This direction page is a work in progress and everyone can contribute:
Fuzz testing, or fuzzing, is the act of inputting unexpected, malformed, and/or random data to measure response or stability of an application or service. This is accomplished by monitoring for unexpected behavior or service / application crashes. Fuzz testing will find issues that traditional testing and QA methods typically do not.
The goal of fuzz testing is to discover software defects that need to be addressed as these defects may lead to (exploitable) vulnerabilities that other QA methods and security scanning miss. Fuzz testing can find not only security issues, but also flaws in the business logic of an application or service.
GitLab was recently named as a Challenger in the 2021 Magic Quadrant for Application Security Testing.
GitLab offers two types of fuzz testing:
Coverage-guided fuzz testing is all about using contextual information from source code to better inform fuzz tests as well as to help correlate the results of a fuzz testing crash directly to the region of code that was vulnerable. This can be thought of as an "inside-out" oriented approach. This dramatically improves the cycle time to go from an initial fuzz test to a crash to an update to vulnerable areas.
A large benefit of coverage-guided fuzz testing is that it can be done without requiring all development of an app to be completed or for a Review App to be created for live testing. Instead, coverage-guided fuzz testing can be done iteratively on small parts of the app. A common workflow is to extend unit tests to perform fuzz testing on small parts of the app until the whole app is completed. This means that you can integrate fuzz testing earlier into your SDLC and shift security further left. Getting these results sooner means that developers can act on them sooner, reducing cycle times.
Traditional fuzz testing is a technique that uses a definition of the inputs a target application is expecting to better understand the Implementation Under Test (IUT). This allows the fuzzer to smartly make mutations that are very close to valid, in contrast to fuzzers that don't understand the expected inputs of the IUT are. In contrast to coverage-guided fuzz testing, this is more of an "outside-in" oriented approach.
Additionally, traditional fuzz testing is able to observe how the behavior of the IUT changes to make different decisions for subsequent fuzz tests. For example, if a traditional fuzz test notices that a specific type of input causes HTTP 500 errors, it could make similar sorts of mutations to find errors in the same parts of the app. This approach provides better quality of results by inducing more faults and helping to pinpoint where they are in the app.
Fuzz testing can be performed using one of the two fuzz algorithm strategies:
GitLab will provide more valuable fuzz testing results by combining both traditional and coverage-guided fuzz testing techniques. By using both approaches together, we can find more faults and vulnerabilities than one approach would find on its own.
Traditional fuzz testing tests what an app should be doing, based on its published interfaces. Because we also have the source code of the app available at the time of test, we can use coverage-guided fuzz testing techniques to identify parts of the app that aren't mentioned in the publicly facing interfaces. We can also use the source code of the app to provide context and better understand why the app is crashing. This allows us to intelligently generate new test cases to reach other parts of the app's code.

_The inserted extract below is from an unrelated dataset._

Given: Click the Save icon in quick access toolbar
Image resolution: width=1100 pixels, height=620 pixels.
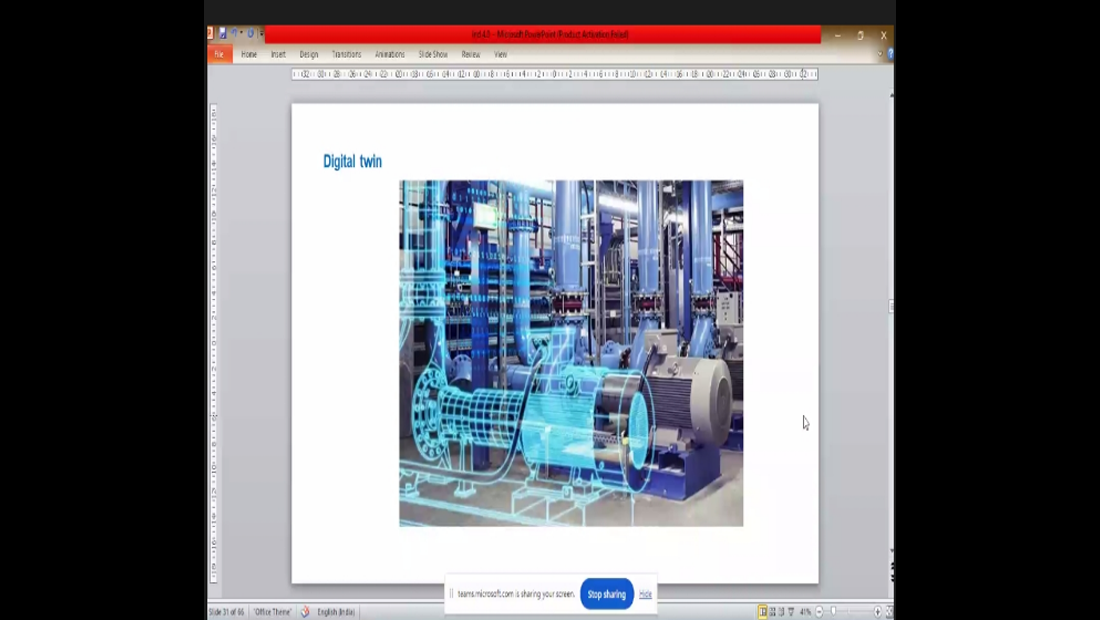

A final, and very important, benefit of combining the techniques is that because we have context around where in the code a fault has occurred, we can point users to specific parts of their app where the fault occurred so it can be fixed. Generally, the process of determining where in source code a fault occurred is difficult, so allowing users to immediately see this location is incredibly valuable and will directly help them to mitigate identified issues.

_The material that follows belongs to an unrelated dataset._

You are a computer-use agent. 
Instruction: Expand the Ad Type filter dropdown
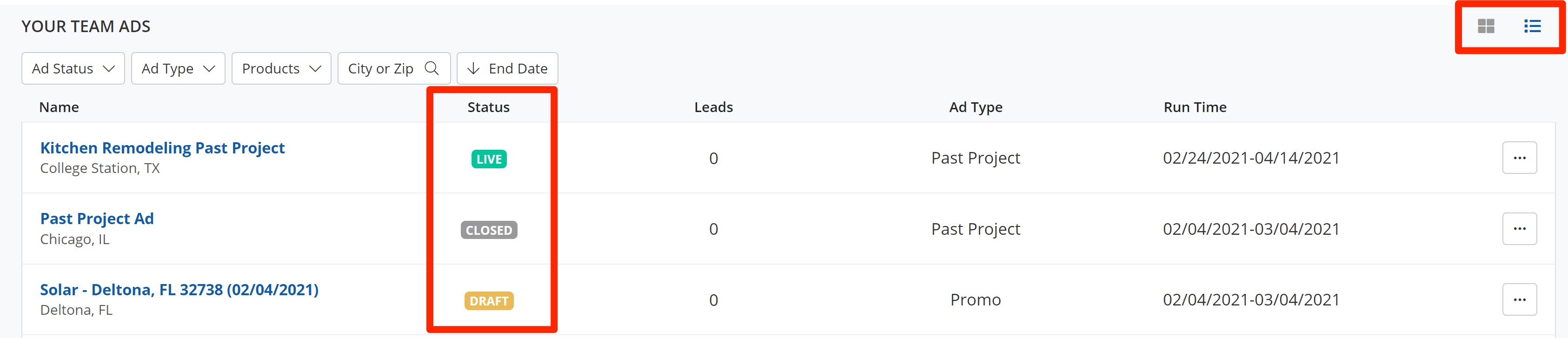[178, 68]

We have created a playlist of videos that discuss the different types of fuzz testing, techniques, and how to use fuzz testing called Fuzzing 101 that has lots of information you may find useful.

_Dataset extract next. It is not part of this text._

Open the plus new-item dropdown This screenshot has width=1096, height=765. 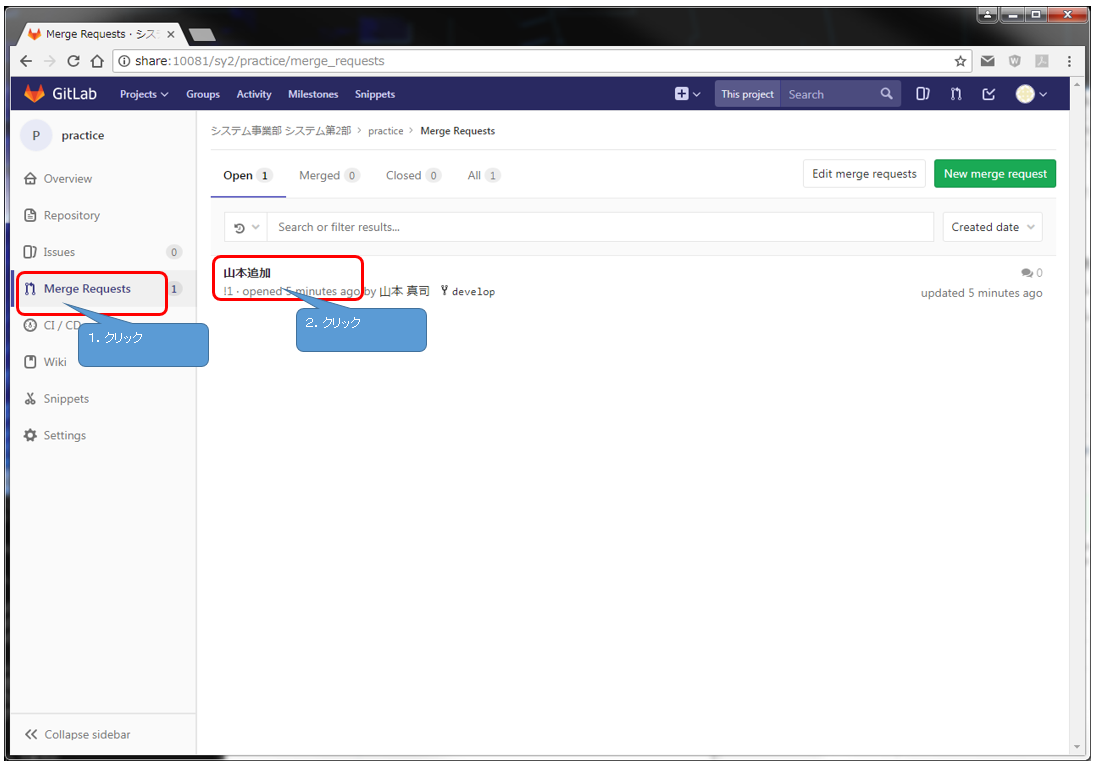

In a survey GitLab conducted in May 2020, 81% of our respondents said that they think fuzz testing is important. However, over 60% said that the most difficult part of fuzz testing is setting it up and integrating it into their CI systems. Because of this difficulty, only 36% of respondents were actually using fuzz testing.
Despite many people thinking fuzz testing is important, the large number of users not using it shows that there is an opportunity to give new value with GitLab if we can help users overcome those initial pain points related to adopting fuzz testing.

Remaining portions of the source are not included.